Outline of the paper. Cortes-Ramirez et al. have summarized available data on a total of 2,705,245 hospitalizations across 15 years (i.e. 1996 to 2010). An analysis performed by means of a Bayesian hierarchical regression model estimated the hospitalization risk for several disease groups that were assumed to be related with the non-occupational exposure to coal mining in a state of Australia (i.e. Queensland) were residential exposure may be acknowledged as particularly significant. Briefly, the study found a positive but small association of coal production with hospitalization rates due to circulary and respiratory diseases.

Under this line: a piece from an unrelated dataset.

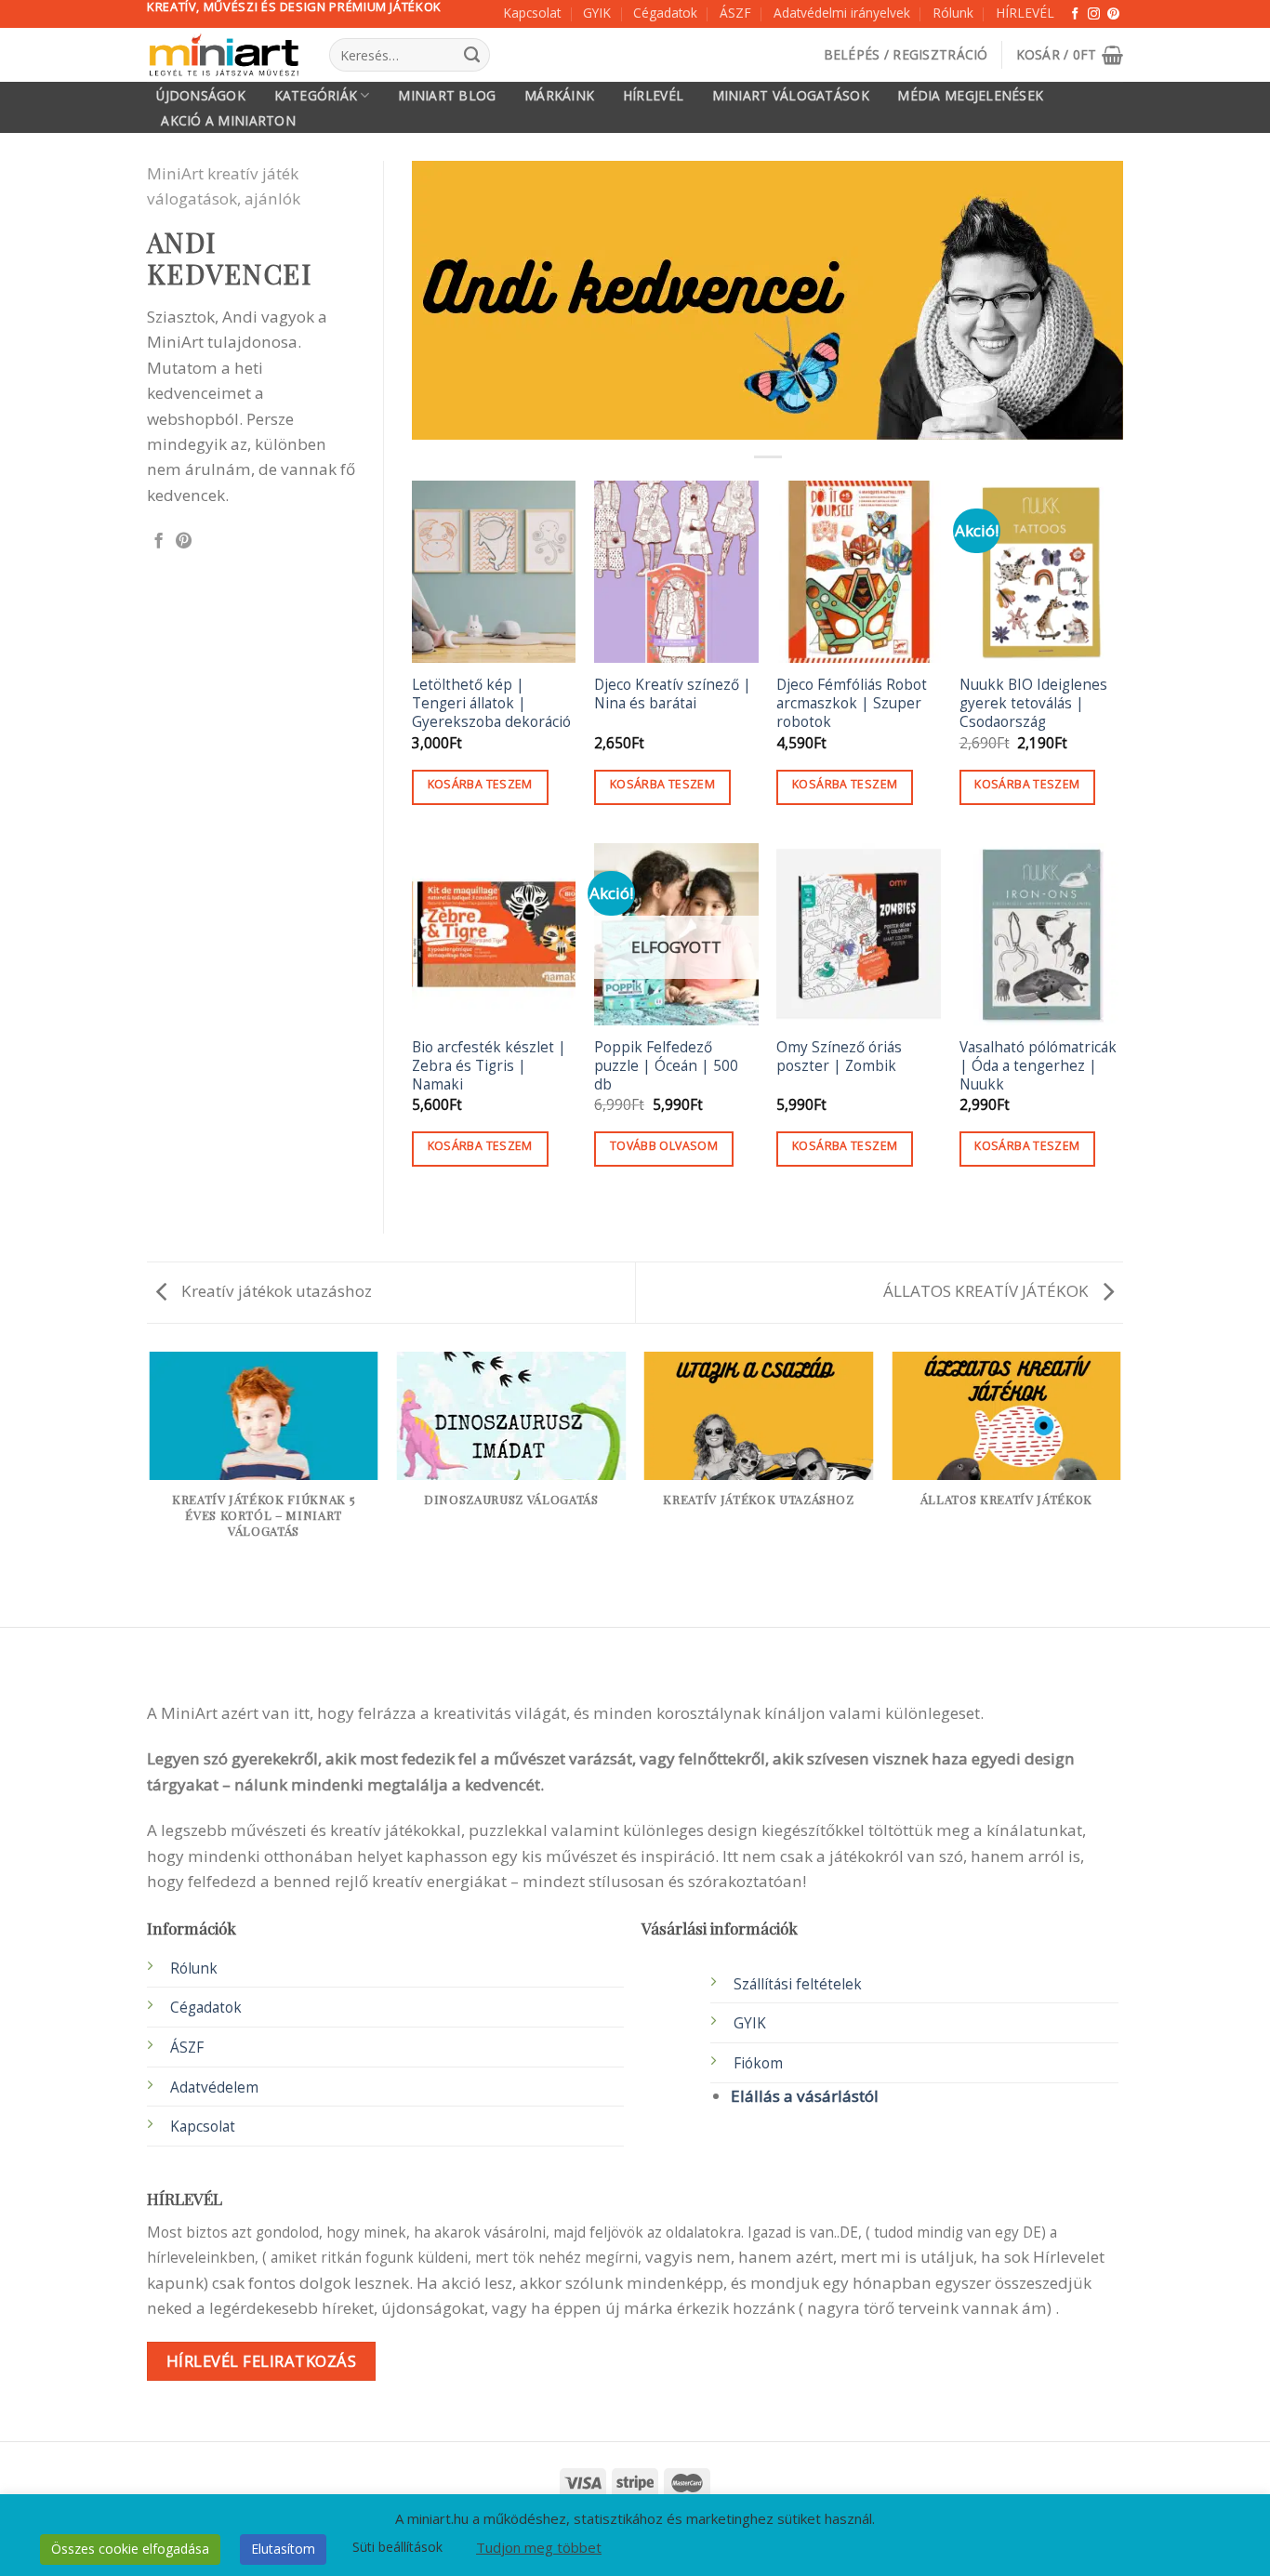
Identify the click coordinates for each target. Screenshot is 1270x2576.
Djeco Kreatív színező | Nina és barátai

Such results are consistent with current understanding of the impact of coal mining pollution on the respiratory system, as properly discussed by study Authors.

Analysis of the study:

  • introduction: it is informative, as it provide a concise but clear description of the background of this study; aims are clearly described;
  • Materials and Methods: authors provide appropriate information on the source of their data, ethical approval, and statistical analysis. On this regard, Authors have also provided an accurate discussion on the limits of their Bayesian approach to data analysis.
  • Results: concise but informative and clearly provided.
  • Discussion: consistent with the results, such section also compares the results with available evidence, not only from epidemiological point of view, but enforcing the estimates through the discussion of alleged mechanisms of diseases.

In summary:  a very well written paper, reporting on a topic of certain interest. I endorse its acceptance as it is.

 

R. Thank you for your review and interest in our study and manuscript.